WHAT IS BEING ASKED: In the rows from the line containing "You are a computer-use" through the end of the rows, both ends included, switch "selector" to "dropdown" and leave everything else unchanged. Give back only those lines, without the pictures.

ITEMS:

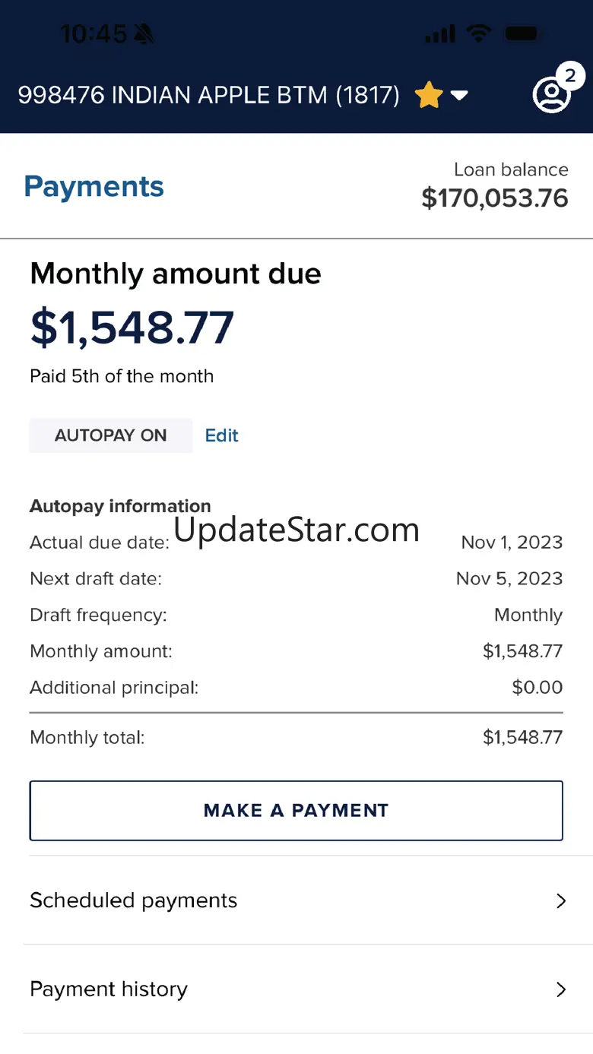Tap the gold favorite star icon
This screenshot has height=1054, width=593.
(429, 96)
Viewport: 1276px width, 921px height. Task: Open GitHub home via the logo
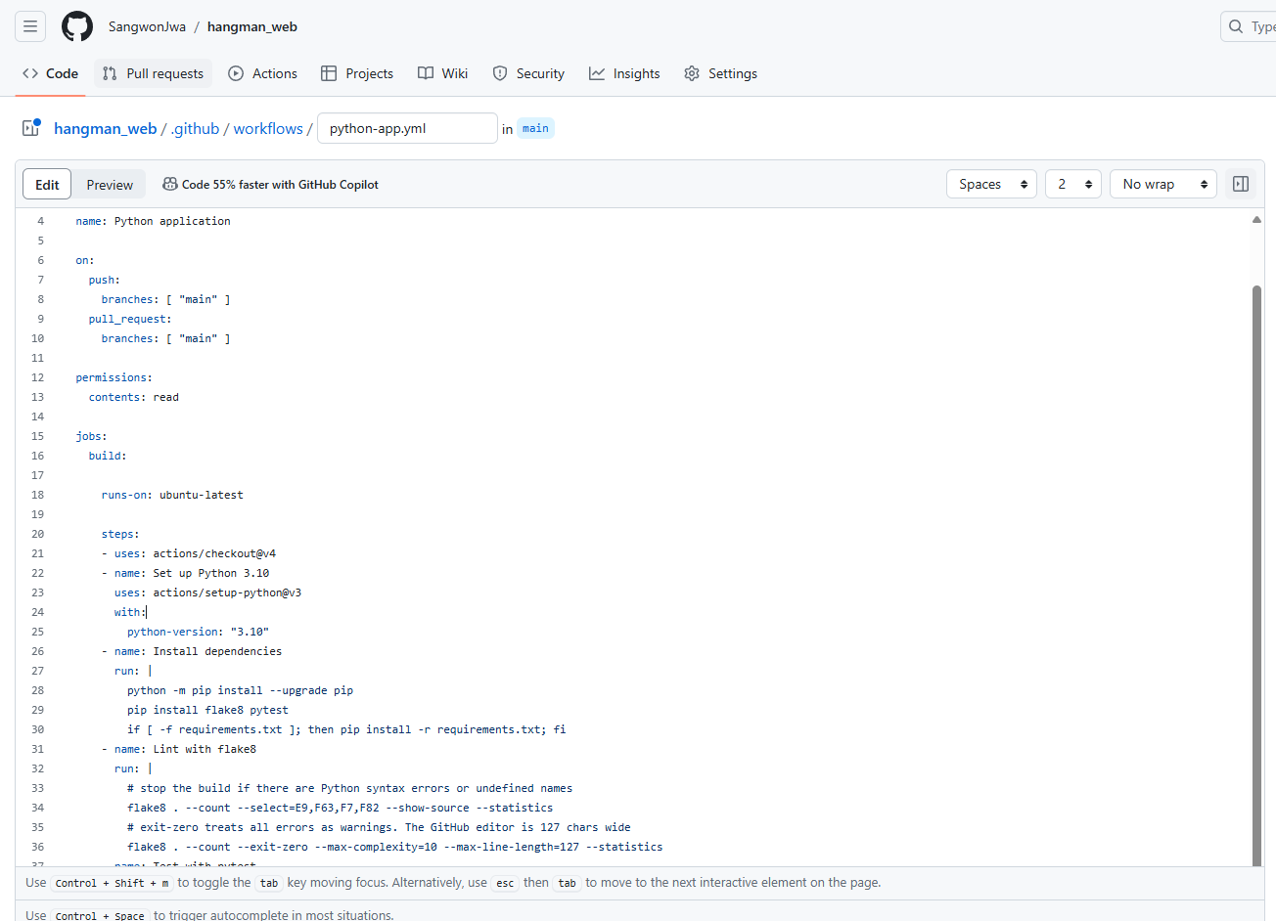[76, 26]
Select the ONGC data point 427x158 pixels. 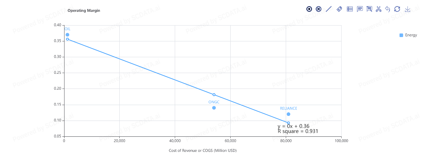[214, 108]
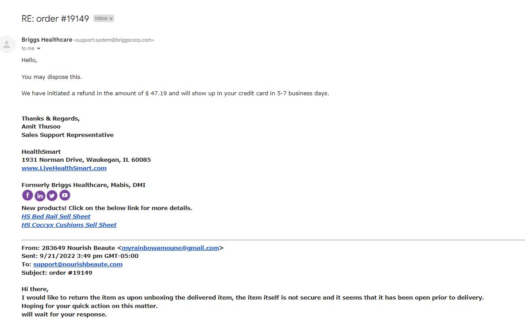Open HS Coccyx Cushions Sell Sheet link
Image resolution: width=525 pixels, height=335 pixels.
(69, 225)
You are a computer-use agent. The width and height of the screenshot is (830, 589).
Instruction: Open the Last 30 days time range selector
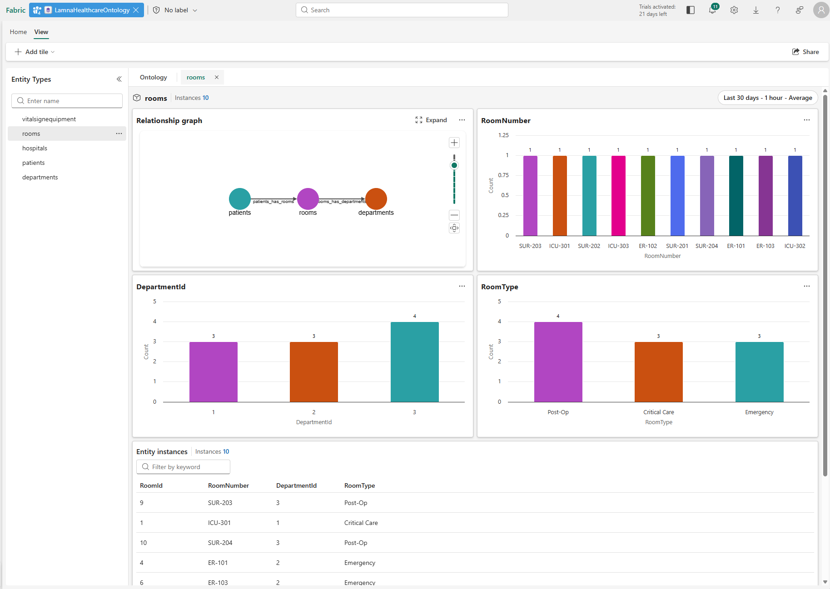click(767, 98)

EXERCISE RESPONSE:
You are a computer-use agent. The width and height of the screenshot is (830, 589).
Instruction: Open the Last 30 days time range dropdown
click(767, 98)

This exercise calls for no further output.